▶ [WHAT YOU SHOULD DO]
Exactly the lines below, starting with the one containing "Instruction: Choose the Move tool in toolbar" and going on through the one containing "1300x772 pixels. How", must be reproduced, both ends included, and no pictures with them.

▶ [SUPPLIED ENTRIES]
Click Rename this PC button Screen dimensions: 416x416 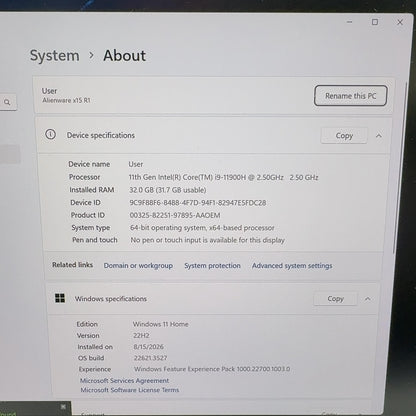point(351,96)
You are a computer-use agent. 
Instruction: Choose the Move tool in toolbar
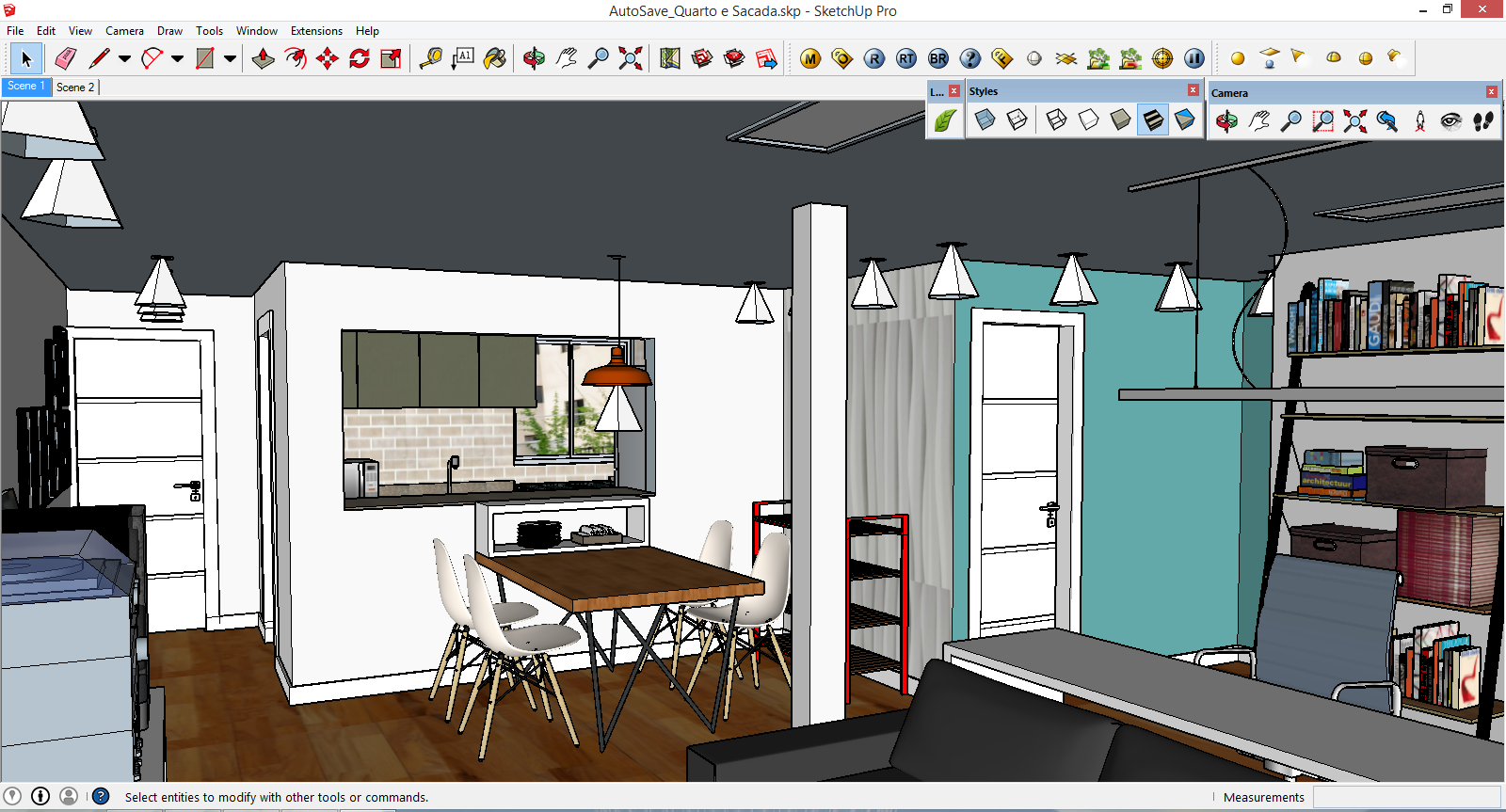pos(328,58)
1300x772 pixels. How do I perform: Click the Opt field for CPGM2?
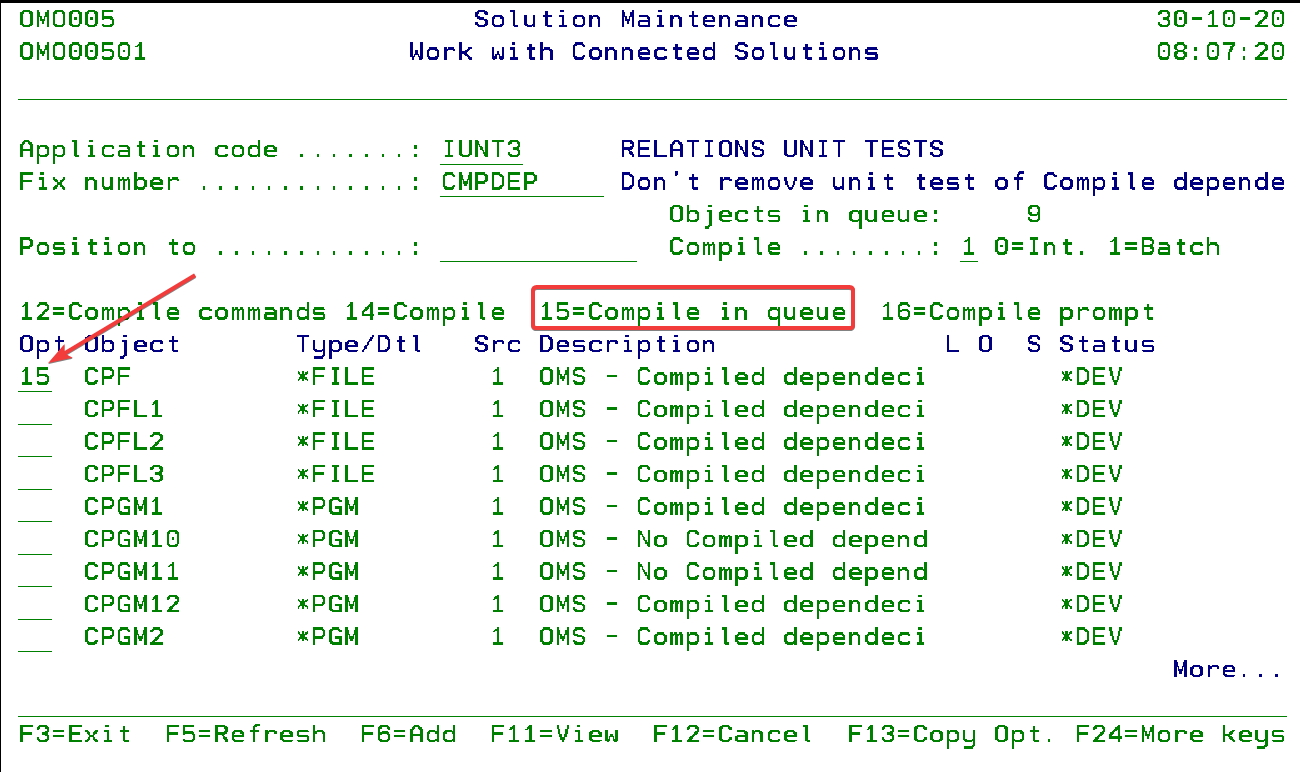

==

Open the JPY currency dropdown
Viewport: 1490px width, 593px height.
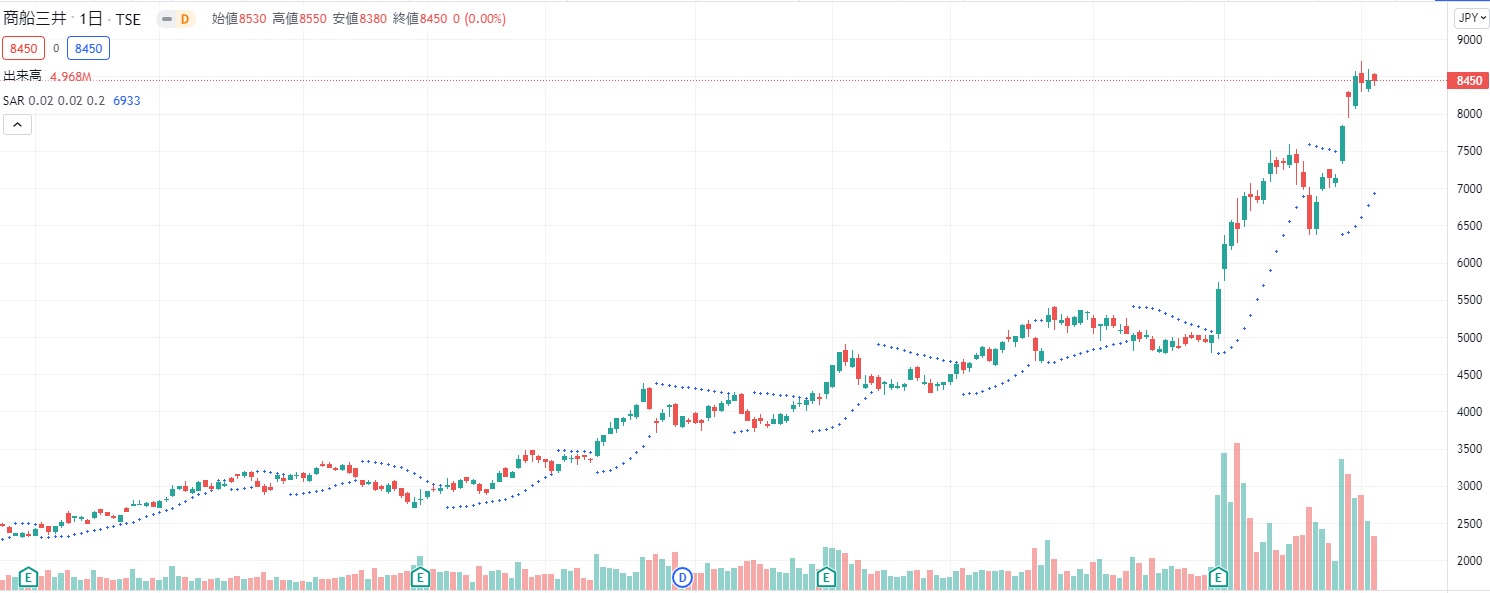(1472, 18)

▶ [REPLY TO THE TASK]
Instruction: Choose the Move tool in toolbar
pos(328,58)
1300x772 pixels. How do I perform: Click the Opt field for CPGM2?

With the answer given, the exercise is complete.